• Exercise aim: Print out the entries exactly, and include each one.

• Record set:
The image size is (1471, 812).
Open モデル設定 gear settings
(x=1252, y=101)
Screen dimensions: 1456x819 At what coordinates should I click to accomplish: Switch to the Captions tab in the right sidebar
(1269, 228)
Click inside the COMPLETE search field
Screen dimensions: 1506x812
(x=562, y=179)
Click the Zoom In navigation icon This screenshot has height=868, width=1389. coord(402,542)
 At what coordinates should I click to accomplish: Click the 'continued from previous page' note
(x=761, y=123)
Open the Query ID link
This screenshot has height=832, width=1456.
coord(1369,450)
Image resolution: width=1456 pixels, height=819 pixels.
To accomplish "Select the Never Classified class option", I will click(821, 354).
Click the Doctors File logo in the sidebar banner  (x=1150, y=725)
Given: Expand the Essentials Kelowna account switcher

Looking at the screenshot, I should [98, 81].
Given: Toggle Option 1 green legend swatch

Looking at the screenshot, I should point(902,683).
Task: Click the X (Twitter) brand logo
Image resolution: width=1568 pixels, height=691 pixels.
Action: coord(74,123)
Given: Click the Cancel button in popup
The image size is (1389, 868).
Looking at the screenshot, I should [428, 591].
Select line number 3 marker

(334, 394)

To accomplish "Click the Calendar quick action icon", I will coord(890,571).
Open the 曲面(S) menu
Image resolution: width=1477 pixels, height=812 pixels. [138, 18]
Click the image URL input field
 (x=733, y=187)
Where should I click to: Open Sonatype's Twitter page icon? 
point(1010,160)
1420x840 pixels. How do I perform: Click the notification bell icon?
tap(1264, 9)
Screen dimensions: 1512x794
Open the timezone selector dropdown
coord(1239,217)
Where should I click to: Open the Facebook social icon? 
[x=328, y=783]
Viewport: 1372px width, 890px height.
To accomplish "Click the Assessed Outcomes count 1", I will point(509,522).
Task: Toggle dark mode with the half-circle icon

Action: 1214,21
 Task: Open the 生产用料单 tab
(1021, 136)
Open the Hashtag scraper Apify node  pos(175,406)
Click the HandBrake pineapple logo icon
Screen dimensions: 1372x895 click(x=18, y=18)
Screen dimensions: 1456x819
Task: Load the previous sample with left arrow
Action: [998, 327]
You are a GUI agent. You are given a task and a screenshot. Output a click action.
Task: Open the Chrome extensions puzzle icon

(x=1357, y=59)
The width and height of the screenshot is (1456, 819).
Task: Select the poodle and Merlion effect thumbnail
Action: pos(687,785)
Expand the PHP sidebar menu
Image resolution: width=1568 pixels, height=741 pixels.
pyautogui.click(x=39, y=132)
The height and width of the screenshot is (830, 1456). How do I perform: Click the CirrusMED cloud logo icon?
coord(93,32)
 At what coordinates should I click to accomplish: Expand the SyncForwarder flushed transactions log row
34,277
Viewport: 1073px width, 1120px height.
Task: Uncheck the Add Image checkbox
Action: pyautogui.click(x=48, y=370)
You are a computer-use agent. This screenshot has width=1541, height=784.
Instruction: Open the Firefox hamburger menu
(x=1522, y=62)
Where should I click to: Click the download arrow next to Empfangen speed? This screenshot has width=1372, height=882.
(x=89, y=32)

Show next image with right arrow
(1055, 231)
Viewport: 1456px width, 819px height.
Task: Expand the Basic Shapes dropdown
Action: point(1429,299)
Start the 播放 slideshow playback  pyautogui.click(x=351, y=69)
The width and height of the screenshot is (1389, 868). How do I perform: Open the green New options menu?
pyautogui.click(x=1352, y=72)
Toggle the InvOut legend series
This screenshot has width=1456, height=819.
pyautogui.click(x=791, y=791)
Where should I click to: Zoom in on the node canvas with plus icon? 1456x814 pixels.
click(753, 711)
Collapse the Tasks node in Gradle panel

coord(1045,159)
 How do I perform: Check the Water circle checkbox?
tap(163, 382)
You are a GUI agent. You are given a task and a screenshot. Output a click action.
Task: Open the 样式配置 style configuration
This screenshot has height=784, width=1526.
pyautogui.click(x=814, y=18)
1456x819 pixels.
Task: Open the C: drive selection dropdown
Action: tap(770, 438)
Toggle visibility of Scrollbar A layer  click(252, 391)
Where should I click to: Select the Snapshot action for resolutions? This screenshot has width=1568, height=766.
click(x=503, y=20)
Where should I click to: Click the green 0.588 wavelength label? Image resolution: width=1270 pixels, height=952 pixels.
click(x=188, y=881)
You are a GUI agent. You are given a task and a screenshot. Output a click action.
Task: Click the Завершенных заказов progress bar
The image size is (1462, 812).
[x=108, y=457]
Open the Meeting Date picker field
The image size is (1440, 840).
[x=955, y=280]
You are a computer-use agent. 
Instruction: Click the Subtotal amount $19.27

• Solution to the problem:
The image size is (1471, 812).
Open モデル設定 gear settings
(x=1252, y=101)
Screen dimensions: 1456x819 At what coordinates should I click to accomplish: Switch to the Captions tab in the right sidebar
(1269, 228)
Click inside the COMPLETE search field
Screen dimensions: 1506x812
(x=562, y=179)
Click the Zoom In navigation icon This screenshot has height=868, width=1389. coord(402,542)
 At what coordinates should I click to accomplish: Click the 'continued from previous page' note
(x=761, y=123)
Open the Query ID link
This screenshot has height=832, width=1456.
coord(1369,450)
Image resolution: width=1456 pixels, height=819 pixels.
To accomplish "Select the Never Classified class option", I will click(821, 354).
Click the Doctors File logo in the sidebar banner  (x=1150, y=725)
Given: Expand the Essentials Kelowna account switcher

Looking at the screenshot, I should [98, 81].
Given: Toggle Option 1 green legend swatch

Looking at the screenshot, I should point(902,683).
Task: Click the X (Twitter) brand logo
Image resolution: width=1568 pixels, height=691 pixels.
Action: coord(74,123)
Given: Click the Cancel button in popup
The image size is (1389, 868).
Looking at the screenshot, I should [428, 591].
Select line number 3 marker

(334, 394)

To accomplish "Click the Calendar quick action icon", I will coord(890,571).
Open the 曲面(S) menu
Image resolution: width=1477 pixels, height=812 pixels. [138, 18]
Click the image URL input field
 (x=733, y=187)
Where should I click to: Open Sonatype's Twitter page icon? 
point(1010,160)
1420x840 pixels. How do I perform: Click the notification bell icon?
tap(1264, 9)
Screen dimensions: 1512x794
Open the timezone selector dropdown
coord(1239,217)
Where should I click to: Open the Facebook social icon? 
[x=328, y=783]
Viewport: 1372px width, 890px height.
To accomplish "Click the Assessed Outcomes count 1", I will point(509,522).
Task: Toggle dark mode with the half-circle icon

Action: 1214,21
 Task: Open the 生产用料单 tab
(1021, 136)
Open the Hashtag scraper Apify node  pos(175,406)
Click the HandBrake pineapple logo icon
Screen dimensions: 1372x895 click(x=18, y=18)
Screen dimensions: 1456x819
Task: Load the previous sample with left arrow
Action: [998, 327]
You are a GUI agent. You are given a task and a screenshot. Output a click action.
Task: Open the Chrome extensions puzzle icon

(x=1357, y=59)
The width and height of the screenshot is (1456, 819).
Task: Select the poodle and Merlion effect thumbnail
Action: pos(687,785)
Expand the PHP sidebar menu
Image resolution: width=1568 pixels, height=741 pixels.
pyautogui.click(x=39, y=132)
The height and width of the screenshot is (830, 1456). How do I perform: Click the CirrusMED cloud logo icon?
coord(93,32)
 At what coordinates should I click to accomplish: Expand the SyncForwarder flushed transactions log row
34,277
Viewport: 1073px width, 1120px height.
Task: Uncheck the Add Image checkbox
Action: pyautogui.click(x=48, y=370)
You are a computer-use agent. This screenshot has width=1541, height=784.
Instruction: Open the Firefox hamburger menu
(x=1522, y=62)
Where should I click to: Click the download arrow next to Empfangen speed? This screenshot has width=1372, height=882.
(x=89, y=32)

Show next image with right arrow
(1055, 231)
Viewport: 1456px width, 819px height.
Task: Expand the Basic Shapes dropdown
Action: point(1429,299)
Start the 播放 slideshow playback  pyautogui.click(x=351, y=69)
The width and height of the screenshot is (1389, 868). How do I perform: Open the green New options menu?
pyautogui.click(x=1352, y=72)
Toggle the InvOut legend series
This screenshot has width=1456, height=819.
pyautogui.click(x=791, y=791)
Where should I click to: Zoom in on the node canvas with plus icon? 1456x814 pixels.
click(753, 711)
Collapse the Tasks node in Gradle panel

coord(1045,159)
 How do I perform: Check the Water circle checkbox?
tap(163, 382)
You are a GUI agent. You are given a task and a screenshot. Output a click action.
Task: Open the 样式配置 style configuration
This screenshot has height=784, width=1526.
pyautogui.click(x=814, y=18)
1456x819 pixels.
Task: Open the C: drive selection dropdown
Action: tap(770, 438)
Toggle visibility of Scrollbar A layer  click(252, 391)
Where should I click to: Select the Snapshot action for resolutions? This screenshot has width=1568, height=766.
click(x=503, y=20)
Where should I click to: Click the green 0.588 wavelength label? Image resolution: width=1270 pixels, height=952 pixels.
click(x=188, y=881)
You are a GUI agent. You are given a task and a screenshot. Output a click action.
Task: Click the Завершенных заказов progress bar
The image size is (1462, 812).
[x=108, y=457]
Open the Meeting Date picker field
The image size is (1440, 840).
[x=955, y=280]
You are a computer-use agent. 
Instruction: Click the Subtotal amount $19.27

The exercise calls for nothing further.